The Tokyo You Find in Movies
You can still find the places Tokyo has popped up in films—in Tokyo.
Tokyo, like many cities of the world, is often experienced in the movies long before a tourist actual travels there. But unlike many cities, Tokyo had cameos in only a few Western films. And most of those sport locales that tourists can still visit to put themselves back in the film’s frame of mind.
Lost in Translation
Perhaps the most celebrated is Sofia Coppola’s Lost in Translation, a film in which Americans––namely Charlotte (Scarlett Johansson) and Bob (Bill Murray)––being in Tokyo is central to the narrative. So attractive was the Tokyo pictured in the film that no less than six travel agencies offered Lost in Translation tours soon after the movie came out. One of the more luxe packages promised “accommodations at the Park Hyatt Tokyo, where Bob (Bill Murray) and Charlotte (Scarlett Johansson) stayed and met” as well as first class travel and perks for $7,500. If you are more DIY, you can get a breakdown of the main places to visit at “The Insider’s Guide to Tokyo.” In his piece on the film’s locale, Shaun Davies points out the primary points of interest and their neighborhoods. The Tokyo Park Hyatt, of course, with its famous bar and fabulous views is a big attraction. You can also eat at Ichikan, the sushi restaurant where Bob and Charlotte meet. Much of the action takes place in the chic streets of Shibuya. In addition, Davies highlights, “Bob and Charlotte are often pictured roaming Shinjuku. The neon-saturated street that Bob sees from the window of his taxi at the beginning of the film is the Kabuki-cho side of Yasukuni Dori.”
Alejandro González Iñárritu’s 2006 epic Babel weaves together four stories unfolding in Morocco, the United States, Mexico and Japan. In Tokyo, a teenage deaf-mute girl, Chieko Wataya (Rinko Kikuchi), can be seen going crazy at a rave in the club Womb. The disco is real and located in the Shibuya area. The four-level, multi-bar club hosts one of world’s most sophisticated laser systems in the world, as well as a very big disco ball. Not far way you can also visit J-Pop Café, the same locale where Chieko and her friends hung out, scoping the boys out.

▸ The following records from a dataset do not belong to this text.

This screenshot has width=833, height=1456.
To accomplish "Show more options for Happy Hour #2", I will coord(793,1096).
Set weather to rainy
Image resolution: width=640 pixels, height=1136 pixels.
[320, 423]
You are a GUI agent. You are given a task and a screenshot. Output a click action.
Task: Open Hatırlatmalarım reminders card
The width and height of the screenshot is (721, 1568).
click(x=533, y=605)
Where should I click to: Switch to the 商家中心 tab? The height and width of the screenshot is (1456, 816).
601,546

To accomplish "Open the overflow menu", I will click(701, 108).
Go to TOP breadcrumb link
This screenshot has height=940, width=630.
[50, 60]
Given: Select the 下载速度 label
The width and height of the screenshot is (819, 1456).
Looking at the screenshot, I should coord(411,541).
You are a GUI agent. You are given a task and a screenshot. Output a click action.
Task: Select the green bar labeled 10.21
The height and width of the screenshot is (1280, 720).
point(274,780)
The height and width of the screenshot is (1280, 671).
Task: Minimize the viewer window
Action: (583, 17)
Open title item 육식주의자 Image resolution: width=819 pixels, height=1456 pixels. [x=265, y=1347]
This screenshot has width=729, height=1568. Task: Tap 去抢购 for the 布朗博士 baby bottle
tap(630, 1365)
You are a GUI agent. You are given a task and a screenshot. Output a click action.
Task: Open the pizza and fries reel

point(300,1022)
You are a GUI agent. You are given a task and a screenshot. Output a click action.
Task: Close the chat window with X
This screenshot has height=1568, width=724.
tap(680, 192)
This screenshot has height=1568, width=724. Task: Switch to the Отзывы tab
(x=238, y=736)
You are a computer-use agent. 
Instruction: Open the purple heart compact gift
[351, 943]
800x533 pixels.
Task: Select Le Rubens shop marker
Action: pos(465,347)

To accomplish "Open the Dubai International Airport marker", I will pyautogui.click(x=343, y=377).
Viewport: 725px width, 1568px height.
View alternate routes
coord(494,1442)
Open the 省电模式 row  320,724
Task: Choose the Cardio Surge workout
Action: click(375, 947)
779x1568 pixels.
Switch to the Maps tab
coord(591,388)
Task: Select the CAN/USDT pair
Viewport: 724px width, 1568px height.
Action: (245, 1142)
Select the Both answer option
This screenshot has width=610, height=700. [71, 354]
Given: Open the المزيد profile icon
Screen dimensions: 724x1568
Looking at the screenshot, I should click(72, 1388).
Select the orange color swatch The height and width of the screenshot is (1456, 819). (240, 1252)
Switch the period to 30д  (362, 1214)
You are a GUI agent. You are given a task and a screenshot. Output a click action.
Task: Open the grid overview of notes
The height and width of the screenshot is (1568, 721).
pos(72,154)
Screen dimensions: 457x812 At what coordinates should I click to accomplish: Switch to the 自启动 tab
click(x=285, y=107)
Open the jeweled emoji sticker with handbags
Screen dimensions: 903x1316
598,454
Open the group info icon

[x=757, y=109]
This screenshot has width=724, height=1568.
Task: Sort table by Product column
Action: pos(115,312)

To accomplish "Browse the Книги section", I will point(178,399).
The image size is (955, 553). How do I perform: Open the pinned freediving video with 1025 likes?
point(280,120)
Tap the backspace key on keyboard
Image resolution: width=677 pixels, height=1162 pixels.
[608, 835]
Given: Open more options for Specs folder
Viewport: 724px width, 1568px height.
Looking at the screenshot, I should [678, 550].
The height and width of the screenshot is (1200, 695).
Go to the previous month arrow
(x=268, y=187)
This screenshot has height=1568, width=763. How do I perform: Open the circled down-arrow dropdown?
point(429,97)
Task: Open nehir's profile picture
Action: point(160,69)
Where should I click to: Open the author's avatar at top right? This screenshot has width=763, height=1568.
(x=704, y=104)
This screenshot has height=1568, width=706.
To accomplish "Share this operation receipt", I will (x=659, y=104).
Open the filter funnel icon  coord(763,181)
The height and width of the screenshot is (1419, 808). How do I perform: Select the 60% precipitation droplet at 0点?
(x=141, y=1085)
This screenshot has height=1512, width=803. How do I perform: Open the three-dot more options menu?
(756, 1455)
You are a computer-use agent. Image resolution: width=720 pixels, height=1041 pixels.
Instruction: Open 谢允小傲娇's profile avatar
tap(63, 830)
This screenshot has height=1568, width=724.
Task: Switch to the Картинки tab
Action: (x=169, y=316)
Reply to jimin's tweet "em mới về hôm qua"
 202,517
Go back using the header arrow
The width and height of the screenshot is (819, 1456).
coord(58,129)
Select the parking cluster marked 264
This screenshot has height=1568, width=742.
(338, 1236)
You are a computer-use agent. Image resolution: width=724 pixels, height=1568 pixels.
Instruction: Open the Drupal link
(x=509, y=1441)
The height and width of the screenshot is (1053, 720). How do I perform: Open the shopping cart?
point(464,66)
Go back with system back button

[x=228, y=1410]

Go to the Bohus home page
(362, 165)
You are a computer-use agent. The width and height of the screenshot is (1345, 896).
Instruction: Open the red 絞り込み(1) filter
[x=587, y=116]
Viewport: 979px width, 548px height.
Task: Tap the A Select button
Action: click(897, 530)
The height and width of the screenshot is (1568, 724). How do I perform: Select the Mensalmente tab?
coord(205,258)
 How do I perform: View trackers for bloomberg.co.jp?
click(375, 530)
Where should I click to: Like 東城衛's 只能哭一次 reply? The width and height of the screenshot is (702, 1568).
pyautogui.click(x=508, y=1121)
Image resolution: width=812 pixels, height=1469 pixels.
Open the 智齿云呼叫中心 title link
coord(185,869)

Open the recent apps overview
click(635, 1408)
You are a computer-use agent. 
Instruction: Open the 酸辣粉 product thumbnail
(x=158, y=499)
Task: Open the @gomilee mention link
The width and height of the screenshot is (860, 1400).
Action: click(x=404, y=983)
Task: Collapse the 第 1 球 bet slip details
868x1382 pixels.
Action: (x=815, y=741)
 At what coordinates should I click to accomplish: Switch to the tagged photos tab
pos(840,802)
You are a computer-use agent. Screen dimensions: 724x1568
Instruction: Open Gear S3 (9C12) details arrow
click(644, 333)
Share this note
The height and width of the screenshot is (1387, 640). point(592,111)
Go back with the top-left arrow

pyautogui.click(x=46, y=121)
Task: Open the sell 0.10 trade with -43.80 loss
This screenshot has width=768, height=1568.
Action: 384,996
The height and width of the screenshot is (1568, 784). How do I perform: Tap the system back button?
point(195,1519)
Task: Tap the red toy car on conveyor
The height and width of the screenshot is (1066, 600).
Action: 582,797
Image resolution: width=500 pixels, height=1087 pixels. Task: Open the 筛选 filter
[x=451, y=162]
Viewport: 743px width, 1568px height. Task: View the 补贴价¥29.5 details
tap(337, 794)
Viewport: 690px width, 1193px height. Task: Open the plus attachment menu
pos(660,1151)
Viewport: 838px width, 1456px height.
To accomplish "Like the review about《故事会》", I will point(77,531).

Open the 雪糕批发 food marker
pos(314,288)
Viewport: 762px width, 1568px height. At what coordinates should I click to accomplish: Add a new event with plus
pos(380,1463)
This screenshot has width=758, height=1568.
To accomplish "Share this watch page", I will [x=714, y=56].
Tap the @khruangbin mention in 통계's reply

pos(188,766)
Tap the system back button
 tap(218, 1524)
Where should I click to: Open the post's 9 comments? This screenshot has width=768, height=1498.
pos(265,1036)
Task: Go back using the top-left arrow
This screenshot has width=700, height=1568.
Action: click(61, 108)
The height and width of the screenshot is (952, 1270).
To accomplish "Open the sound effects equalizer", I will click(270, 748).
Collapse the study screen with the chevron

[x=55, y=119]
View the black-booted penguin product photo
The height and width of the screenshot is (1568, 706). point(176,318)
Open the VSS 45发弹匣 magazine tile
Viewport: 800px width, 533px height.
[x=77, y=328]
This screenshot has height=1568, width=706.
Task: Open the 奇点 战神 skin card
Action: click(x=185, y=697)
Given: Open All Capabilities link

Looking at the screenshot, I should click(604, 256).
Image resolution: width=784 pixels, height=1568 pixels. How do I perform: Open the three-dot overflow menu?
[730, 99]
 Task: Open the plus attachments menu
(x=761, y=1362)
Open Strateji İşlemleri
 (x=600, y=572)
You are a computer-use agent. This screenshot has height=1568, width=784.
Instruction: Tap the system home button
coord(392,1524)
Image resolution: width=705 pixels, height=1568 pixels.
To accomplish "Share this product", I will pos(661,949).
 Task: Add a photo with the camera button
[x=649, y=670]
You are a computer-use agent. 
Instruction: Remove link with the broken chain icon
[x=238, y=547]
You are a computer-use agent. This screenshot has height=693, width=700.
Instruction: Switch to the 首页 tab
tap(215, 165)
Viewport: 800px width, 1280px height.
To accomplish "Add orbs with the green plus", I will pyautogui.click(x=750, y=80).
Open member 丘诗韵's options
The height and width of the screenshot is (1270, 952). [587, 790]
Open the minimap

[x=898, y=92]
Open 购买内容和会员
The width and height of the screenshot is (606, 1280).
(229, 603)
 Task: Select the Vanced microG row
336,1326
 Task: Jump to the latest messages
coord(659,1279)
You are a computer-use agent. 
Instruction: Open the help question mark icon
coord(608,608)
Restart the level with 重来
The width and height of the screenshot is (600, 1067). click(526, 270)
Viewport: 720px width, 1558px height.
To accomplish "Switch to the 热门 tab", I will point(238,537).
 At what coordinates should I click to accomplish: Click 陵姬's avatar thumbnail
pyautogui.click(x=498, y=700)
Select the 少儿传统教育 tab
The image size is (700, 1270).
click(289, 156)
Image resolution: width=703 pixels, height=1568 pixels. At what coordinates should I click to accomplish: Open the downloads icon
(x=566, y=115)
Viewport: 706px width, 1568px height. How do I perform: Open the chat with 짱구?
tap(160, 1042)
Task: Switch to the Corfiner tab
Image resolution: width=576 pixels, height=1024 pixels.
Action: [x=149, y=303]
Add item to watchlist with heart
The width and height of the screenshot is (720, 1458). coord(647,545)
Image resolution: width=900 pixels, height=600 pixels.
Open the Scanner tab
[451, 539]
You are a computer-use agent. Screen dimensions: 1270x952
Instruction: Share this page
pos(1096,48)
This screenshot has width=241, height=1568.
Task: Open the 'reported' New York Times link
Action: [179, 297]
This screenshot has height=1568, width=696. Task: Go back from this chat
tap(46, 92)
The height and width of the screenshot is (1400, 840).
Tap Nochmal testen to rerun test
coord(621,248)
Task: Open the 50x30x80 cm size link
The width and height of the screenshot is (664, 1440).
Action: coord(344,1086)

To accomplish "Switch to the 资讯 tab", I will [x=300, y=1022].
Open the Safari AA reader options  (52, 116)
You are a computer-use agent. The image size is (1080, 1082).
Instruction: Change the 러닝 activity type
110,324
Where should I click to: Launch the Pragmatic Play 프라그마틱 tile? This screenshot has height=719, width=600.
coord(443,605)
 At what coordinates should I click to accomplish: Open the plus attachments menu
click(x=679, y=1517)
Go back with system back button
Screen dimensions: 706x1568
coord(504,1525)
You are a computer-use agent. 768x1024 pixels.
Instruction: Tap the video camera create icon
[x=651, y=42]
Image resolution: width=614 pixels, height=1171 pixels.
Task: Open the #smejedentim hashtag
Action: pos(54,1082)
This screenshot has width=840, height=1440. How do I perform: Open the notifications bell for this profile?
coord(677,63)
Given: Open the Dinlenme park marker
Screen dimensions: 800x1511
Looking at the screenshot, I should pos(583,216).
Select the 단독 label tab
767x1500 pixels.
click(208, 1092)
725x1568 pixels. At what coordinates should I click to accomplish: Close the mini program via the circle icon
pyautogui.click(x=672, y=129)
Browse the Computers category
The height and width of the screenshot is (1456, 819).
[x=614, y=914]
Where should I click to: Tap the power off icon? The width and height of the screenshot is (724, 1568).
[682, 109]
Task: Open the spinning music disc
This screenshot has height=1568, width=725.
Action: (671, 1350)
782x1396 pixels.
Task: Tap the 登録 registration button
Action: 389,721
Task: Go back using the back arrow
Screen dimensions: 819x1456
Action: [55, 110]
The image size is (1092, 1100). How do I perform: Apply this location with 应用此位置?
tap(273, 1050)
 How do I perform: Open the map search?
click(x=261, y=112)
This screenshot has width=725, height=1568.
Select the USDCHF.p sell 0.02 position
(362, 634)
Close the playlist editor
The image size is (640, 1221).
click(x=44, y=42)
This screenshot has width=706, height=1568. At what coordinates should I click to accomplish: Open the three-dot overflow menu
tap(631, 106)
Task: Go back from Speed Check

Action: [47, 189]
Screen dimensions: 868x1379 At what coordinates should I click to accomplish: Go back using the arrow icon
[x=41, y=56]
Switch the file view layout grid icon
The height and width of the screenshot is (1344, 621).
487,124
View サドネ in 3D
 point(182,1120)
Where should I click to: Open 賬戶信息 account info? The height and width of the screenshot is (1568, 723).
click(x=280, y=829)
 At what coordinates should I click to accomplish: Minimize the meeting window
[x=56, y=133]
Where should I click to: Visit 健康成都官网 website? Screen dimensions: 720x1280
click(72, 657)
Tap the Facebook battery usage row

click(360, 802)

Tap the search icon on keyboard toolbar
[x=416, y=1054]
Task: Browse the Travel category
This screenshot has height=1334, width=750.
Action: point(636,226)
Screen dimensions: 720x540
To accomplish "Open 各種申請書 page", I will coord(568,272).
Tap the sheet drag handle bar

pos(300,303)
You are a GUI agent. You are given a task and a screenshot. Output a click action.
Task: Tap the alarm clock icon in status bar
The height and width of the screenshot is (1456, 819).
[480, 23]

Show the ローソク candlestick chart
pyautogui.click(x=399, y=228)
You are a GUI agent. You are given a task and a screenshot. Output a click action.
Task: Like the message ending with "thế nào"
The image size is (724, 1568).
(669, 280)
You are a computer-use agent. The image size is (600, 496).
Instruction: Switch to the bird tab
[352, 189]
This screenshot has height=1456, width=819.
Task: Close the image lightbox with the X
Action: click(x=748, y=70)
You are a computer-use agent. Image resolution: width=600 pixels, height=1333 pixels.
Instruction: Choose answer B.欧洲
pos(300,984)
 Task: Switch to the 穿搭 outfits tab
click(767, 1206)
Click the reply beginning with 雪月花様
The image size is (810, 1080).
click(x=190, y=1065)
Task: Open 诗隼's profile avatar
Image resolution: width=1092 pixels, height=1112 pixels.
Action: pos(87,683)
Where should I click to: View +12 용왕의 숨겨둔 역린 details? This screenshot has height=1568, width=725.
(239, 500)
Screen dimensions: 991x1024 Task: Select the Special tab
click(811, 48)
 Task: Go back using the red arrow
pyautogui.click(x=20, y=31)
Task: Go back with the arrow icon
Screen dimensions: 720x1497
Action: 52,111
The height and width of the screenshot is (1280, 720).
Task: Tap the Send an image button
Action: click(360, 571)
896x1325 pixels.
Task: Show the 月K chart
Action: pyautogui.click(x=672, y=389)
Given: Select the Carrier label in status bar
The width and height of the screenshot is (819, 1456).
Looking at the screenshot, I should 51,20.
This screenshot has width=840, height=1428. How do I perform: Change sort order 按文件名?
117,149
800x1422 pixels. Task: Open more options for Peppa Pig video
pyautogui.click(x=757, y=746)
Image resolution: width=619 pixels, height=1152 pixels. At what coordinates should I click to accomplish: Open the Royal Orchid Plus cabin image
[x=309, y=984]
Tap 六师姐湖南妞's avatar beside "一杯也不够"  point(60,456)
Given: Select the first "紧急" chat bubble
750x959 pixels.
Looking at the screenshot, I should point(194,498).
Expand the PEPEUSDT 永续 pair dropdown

To be sure Quentin Tarantino revenge fantasy Kill Bill, Vol. 1 is all fantasy, but one of the locales, the House of Blue Leaves, where Uma Thurman’s character carries on one of the most extensive knife duets in all film history, was based on a actual restaurant. The restaurant Gonpachi in Nishi-Azabu was the inspiration for the multi-leveled lodge in the film. While their menu is extensive, it’s most noted for its soba noodles and meat skewers. While you may not find crazed sword-slashing babes flying through the restaurant, you will find plenty of tourists. Famous guests include former President George W. Bush.
You Only Live Twice
At the start of the 1967 James Bond thriller You Only Live Twice, our hero (played by Sean Connery) drives to the head of Osato Chemicals, a large Japanese corporation which it turns out is simply a front for SPECTRE, the global evil empire headed by Ernst Stavro Blofeld. In fact, the evil front really houses a gracious inn, the Hotel New Otani, a luxury hotel that opened in 1964 to coincide with the Tokyo Olympics. Among its claims to fame is the adjacent 16th century garden.